I consiglieri comunali del gruppo Insieme per Cinisi hanno incontrato i dipendenti Gesap di Cinisi e Terrasini sul tema del trasporto sociale, sospeso dalla Gesap in coincidenza della pandemia e mai più ripristinato. 

I lavoratori rivendicano il ripristino del servizio di trasporto sociale, da Cinisi all’aeroporto e viceversa, in quanto l’Aerostazione risulta essere sede di lavoro  disagiata non essendo raggiungibile con i mezzi pubblici.

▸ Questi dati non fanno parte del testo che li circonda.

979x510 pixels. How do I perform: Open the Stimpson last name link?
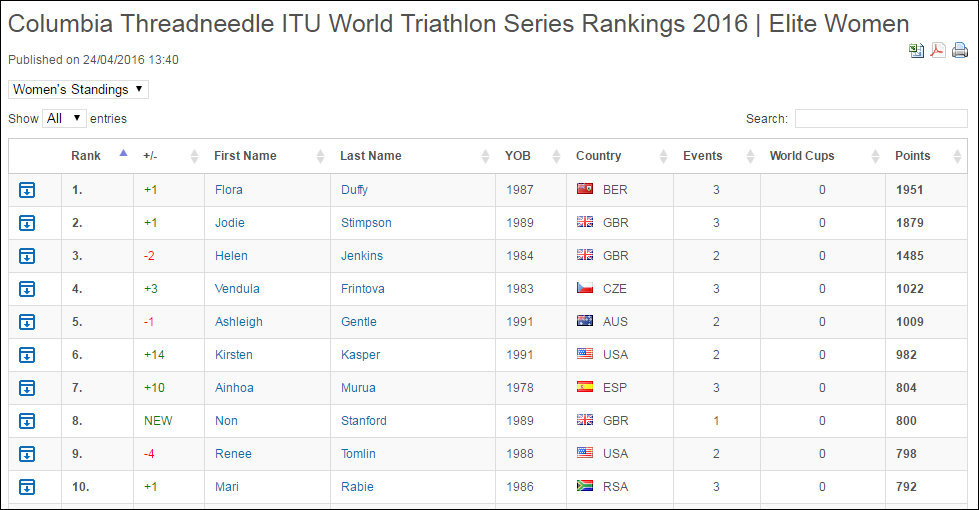[366, 223]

“La Gesap – dichiara il Consigliere Gaetano Randazzo – ha arbitrariamente deciso che ci sono lavoratori di serie A e di serie B. Infatti mentre ai dipendenti residenti a Palermo si corrisponde il costo dell’abbonamento del bus o del treno, ai dipendenti di Cinisi e Terrasini viene negato un diritto esistente dal 1986, all’epoca dell’ Alisud, società che gestiva l’aeroporto di Palermo. Il management – prosegue Randazzo – ci ha riferito che le responsabilità sono del sindaco di Cinisi, Giangiacomo Palazzolo, reo di non avere messo in piedi un servizio di trasporto pubblico. E’ vergognoso il rimpallo di responsabilità sulla pelle dei lavoratori e sulle loro tasche. Siamo qui per fare sentire la nostra voce anche ai soci pubblici di Gesap, in primis i Comuni di Palermo e Cinisi. Non capisco come si possa permettere una tale discriminazione, su temi come il trasporto sociale che è un diritto dei dipendenti e una sicurezza per l’incolumità dei lavoratori e  per l’azienda. Cosa ancora più grave e che il contratto residuo con la ditta che gestiva il servizio, è stato rescisso. Questo denota una volontà precisa da parte dell’azienda, che sinceramente mi preoccupa. La nostra proposta – conclude Randazzo – è di ripristinare il servizio di trasporto sociale  da e per l’aeroporto, in attesa che venga attivata la linea di trasporto pubblico. Da trentacinque anni si svolge il servizio e nessun amministratore ha  negato ai lavoratori un diritto fondamentale come questo. Ci auguriamo che chi di competenza metta fine a questo trattamento arbitrario”.